Every record here needs to be written out again exactly.

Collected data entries
____________
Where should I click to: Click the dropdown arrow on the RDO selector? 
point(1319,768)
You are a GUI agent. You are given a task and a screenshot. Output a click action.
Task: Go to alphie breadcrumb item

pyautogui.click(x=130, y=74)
____________
## FINISHED TASK
Where should I click to: Click the dropdown arrow on the RDO selector? 
point(1319,768)
You are a GUI agent. You are given a task and a screenshot. Output a click action.
Task: Go to alphie breadcrumb item

pyautogui.click(x=130, y=74)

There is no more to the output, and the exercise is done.